**Data for the task**:

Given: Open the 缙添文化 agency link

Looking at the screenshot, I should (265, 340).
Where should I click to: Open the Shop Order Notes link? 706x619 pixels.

--

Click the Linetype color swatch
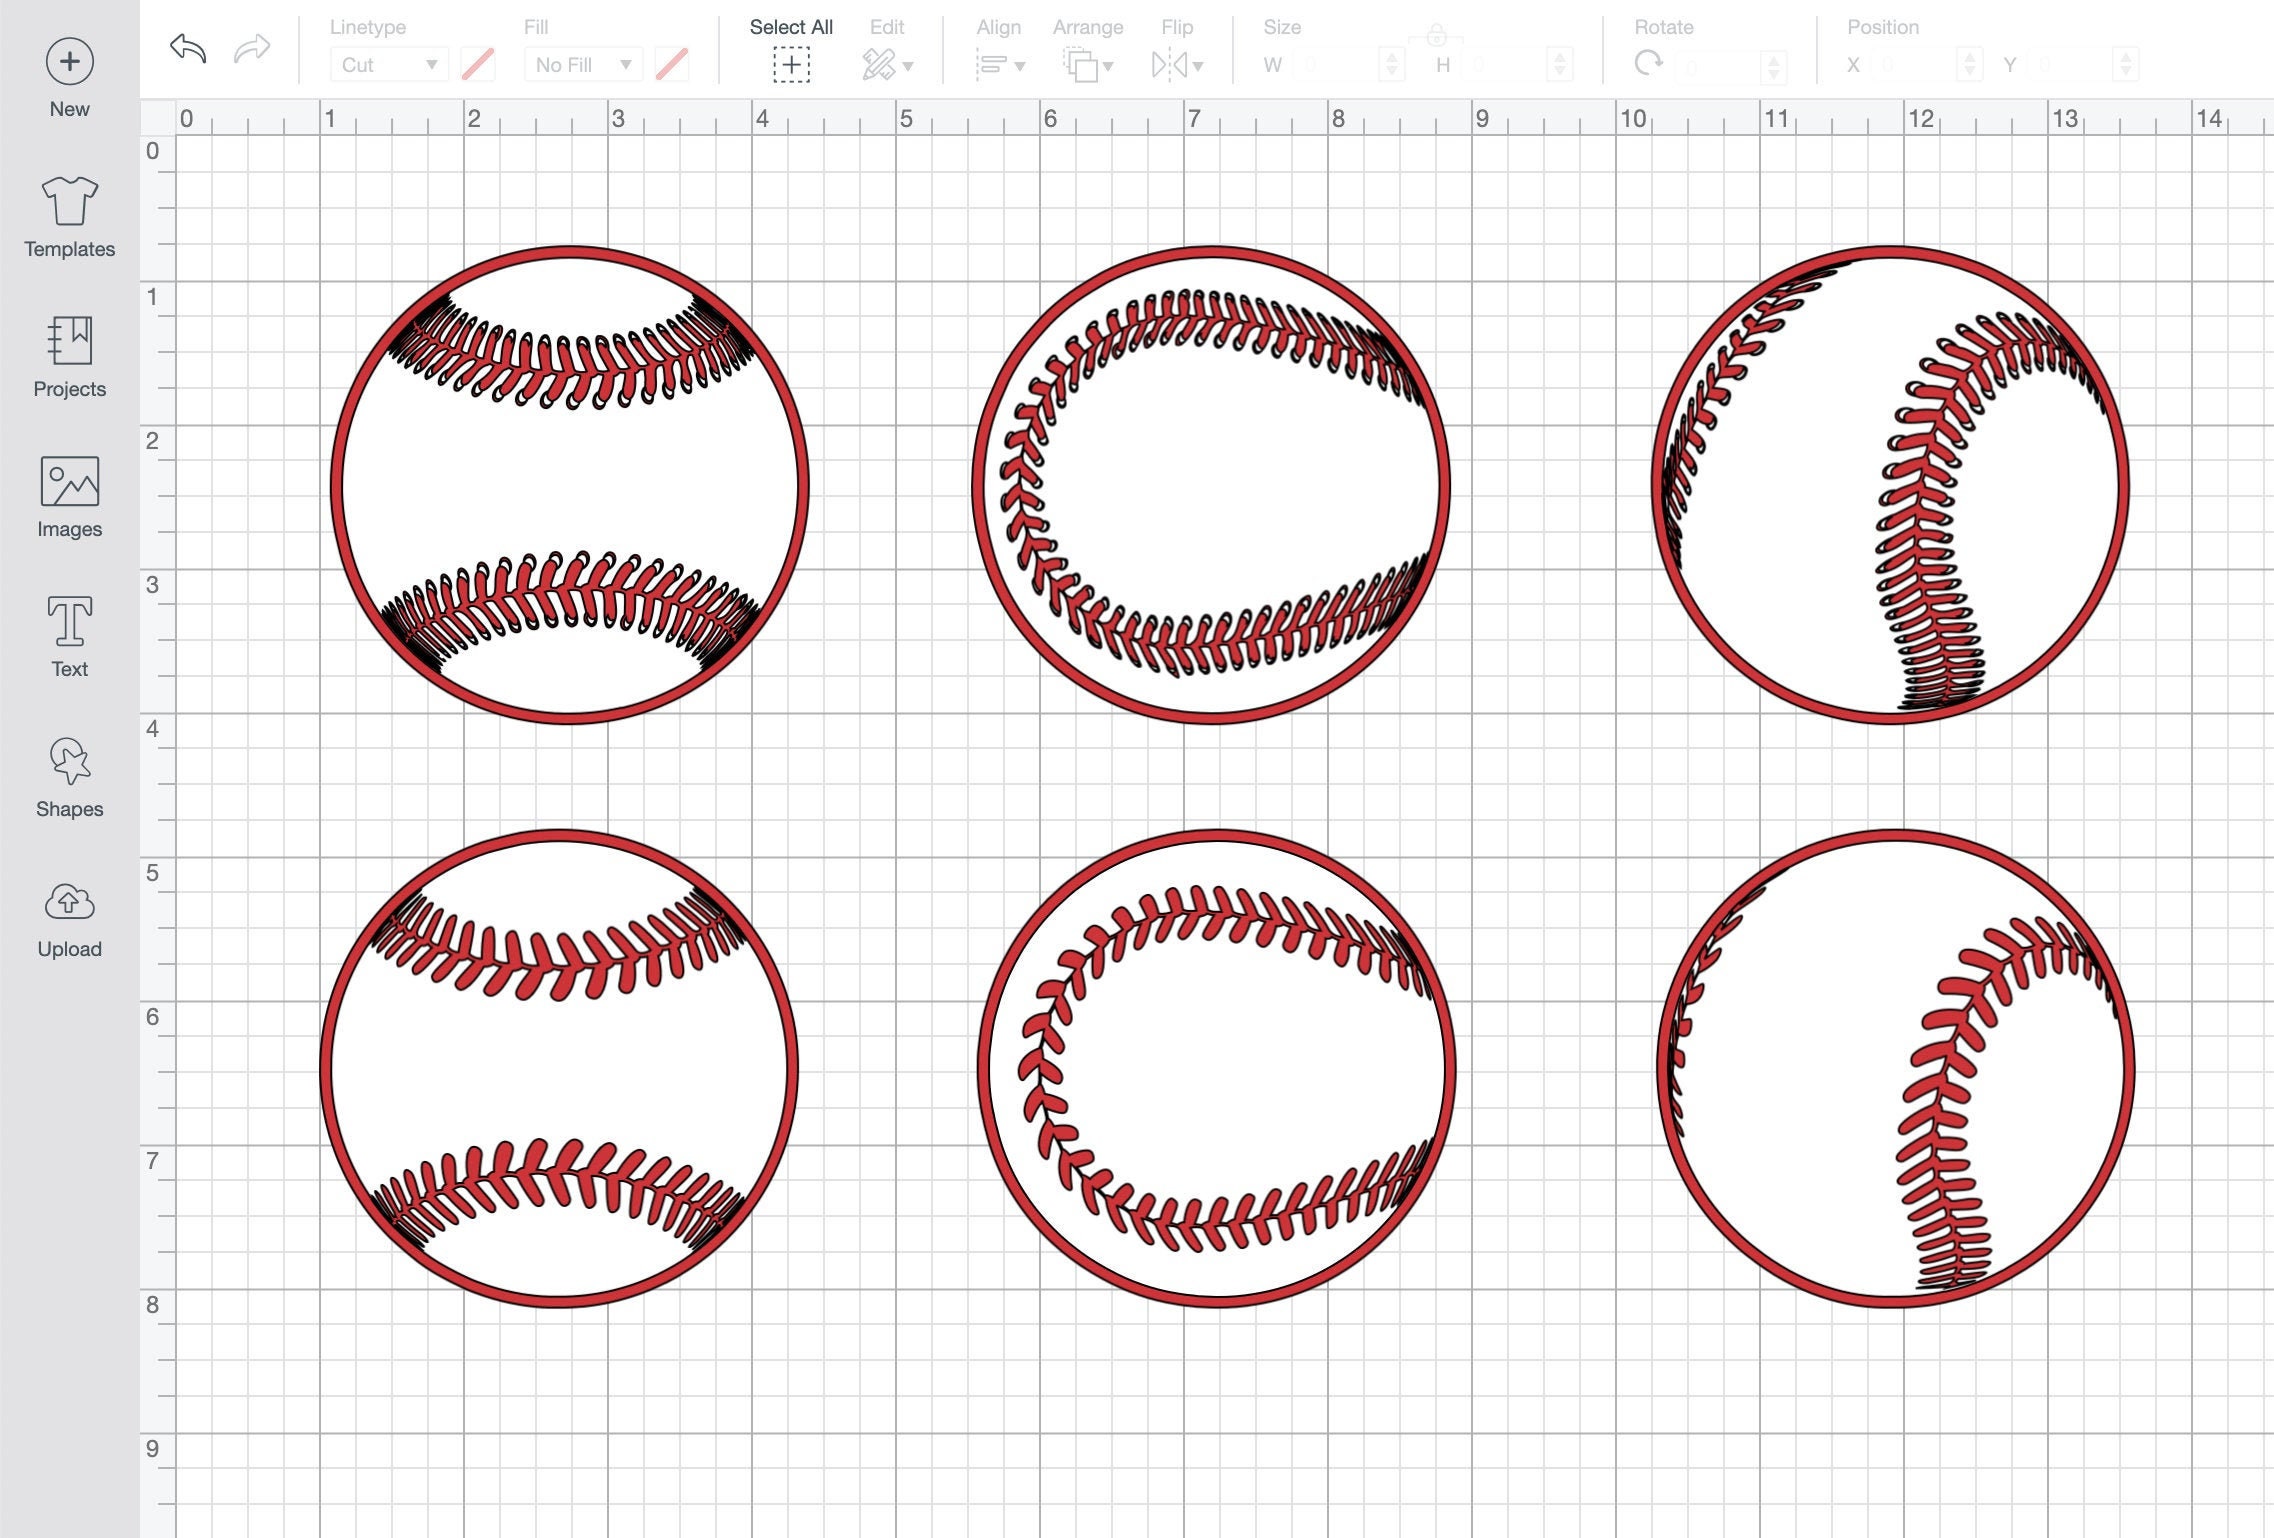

---

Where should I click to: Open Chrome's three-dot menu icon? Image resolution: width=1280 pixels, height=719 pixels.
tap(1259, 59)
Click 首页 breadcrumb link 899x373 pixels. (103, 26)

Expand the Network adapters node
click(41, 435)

**Task instructions**:
Return, unchanged, the lines above from the one containing "Given: Open the 缙添文化 agency link" through the one containing "Where should I click to: Open the", including both of those lines.

**Complete output**:
Given: Open the 缙添文化 agency link

Looking at the screenshot, I should (265, 340).
Where should I click to: Open the Shop Order Notes link? 706x619 pixels.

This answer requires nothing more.